So if you're looking for envelope-pushing cuisine, you won't find it here; no envelopes are pushed. But before dismissing this book, be aware that Schroeder's approach has been so successful that she's leveraged it to open a second restaurant, Mama Mia Trattoria, next door to the 70-seat Mother's Bistro. That's a lot of success to have in a food-savvy town like Portland.
How'd she pull it off? In addition to her cooking skills and the fine recipes she offers here, Schroeder also managed to identify an unmet need a million other operators had overlooked. As she told Restaurant Hospitality in a 2004 interview, she had an innate sense that the market for well-prepared grandma food could be huge.
“I knew it would appeal to almost every age group” she noted then. “Older people would love it because it's the food of their past. Younger people would eat it out of chicken nugget backlash. It's what they wish their parents would have made them. And if it's really good food, in a somewhat hip, and not-too-grandmotherly environment, I knew it would be universally loved.”
And for the most part, it is. Her book offers 150 recipes in all. Most of them are what you'd expect: can't-miss family segment dining staples like meatloaf, chicken and dumplings, plus plenty of braises and stews. Much of Schroeder's food is as old school as it gets, but her versions elicit the kind of “wow, you can't find food like this anymore” reaction that keeps customers coming back.

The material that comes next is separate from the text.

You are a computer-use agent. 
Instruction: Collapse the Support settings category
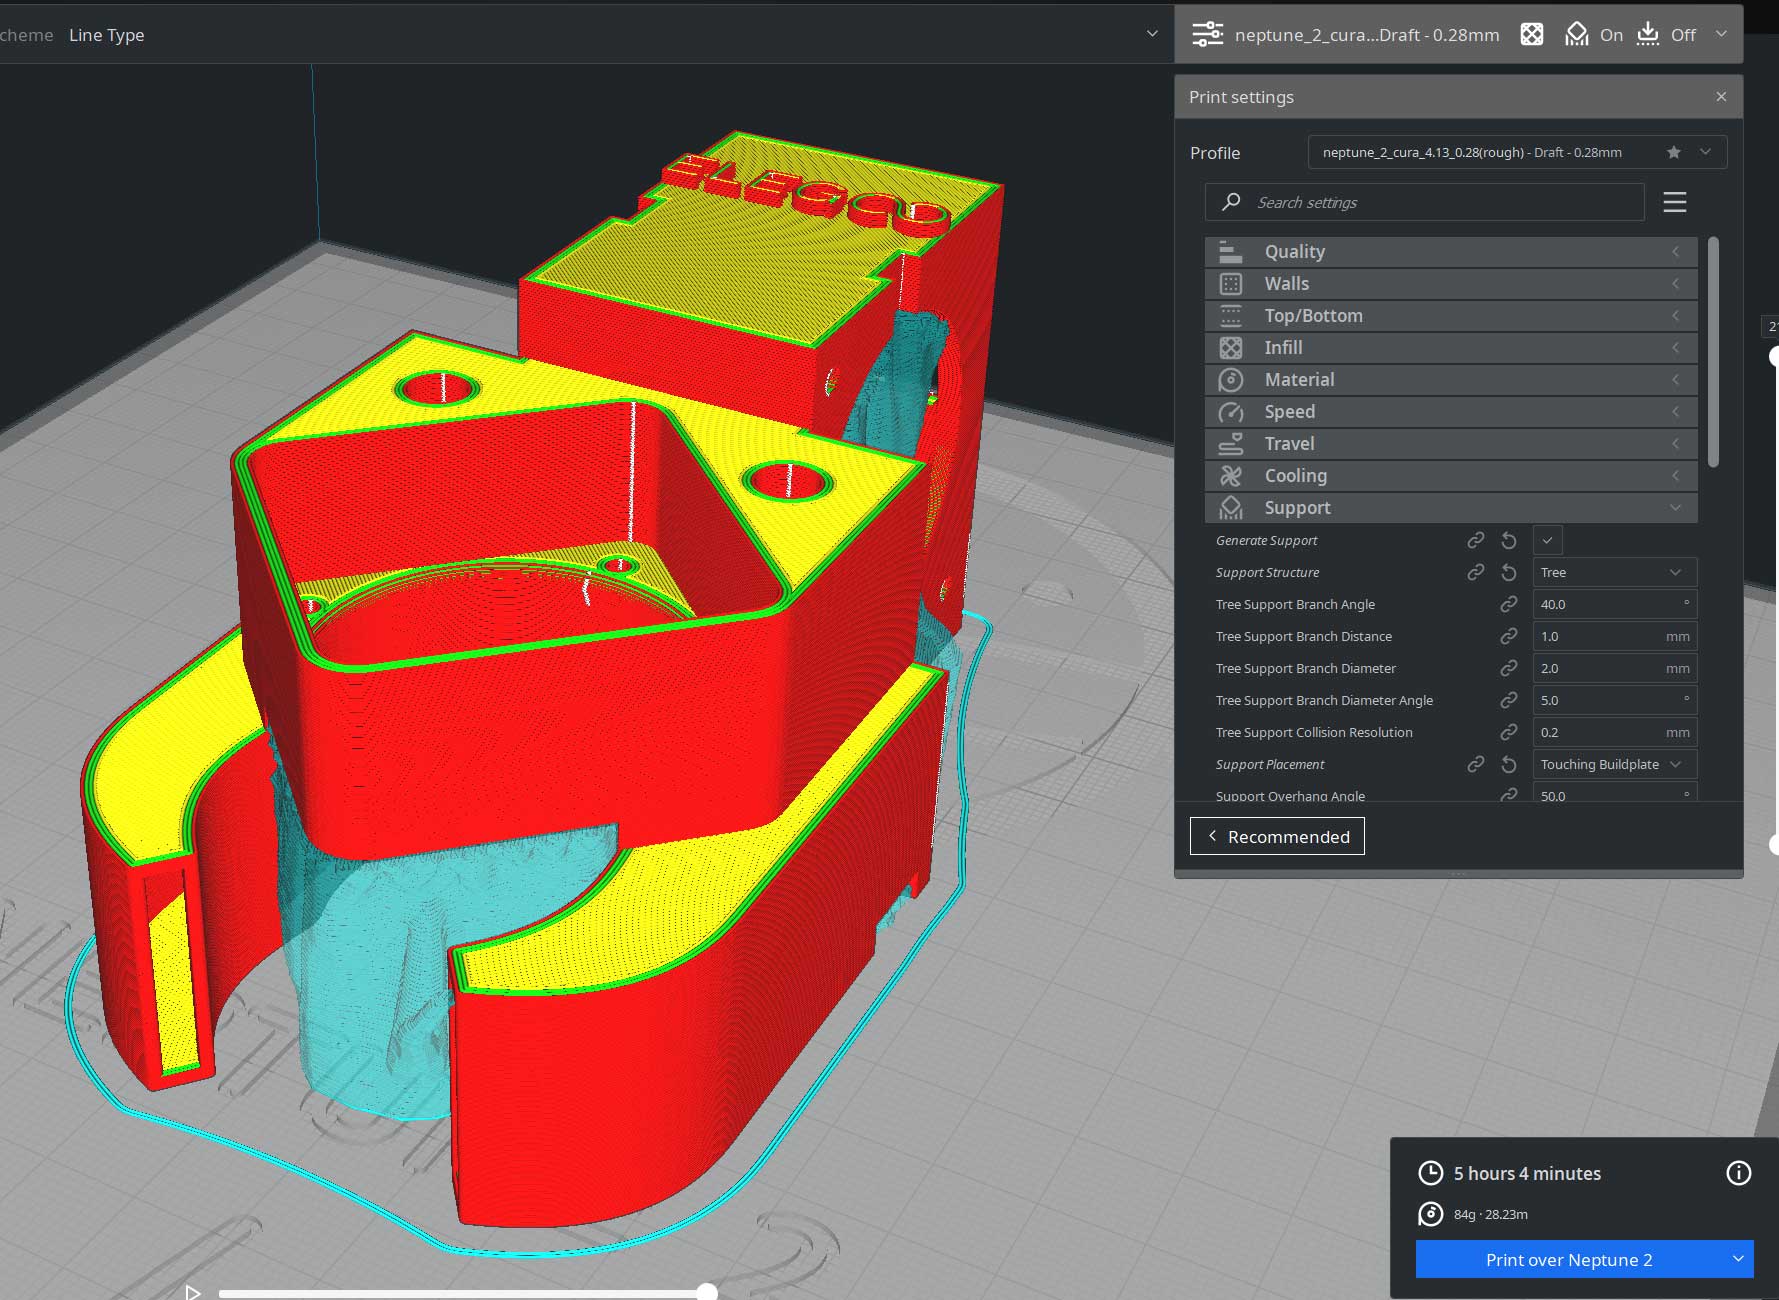click(x=1451, y=508)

One way Schroeder keeps her menu fresh is by featuring a “Mother of the Month” program at Mother's Bistro. Each visiting mom brings a handful of prized recipes that reflect her personal food heritage; often it's that of a foreign country or overlooked region of the U.S. Schroeder helps the guest mom make it all restaurant-quality and many of the best items are detailed here.
If the tasty food this book produces isn't enough, be further aware that most of these dishes rely on lower-cost ingredients, especially the proteins. If you're looking to add menu items whose inherent food costs are tailor-made for the economic times, Mother's Best will help you find them.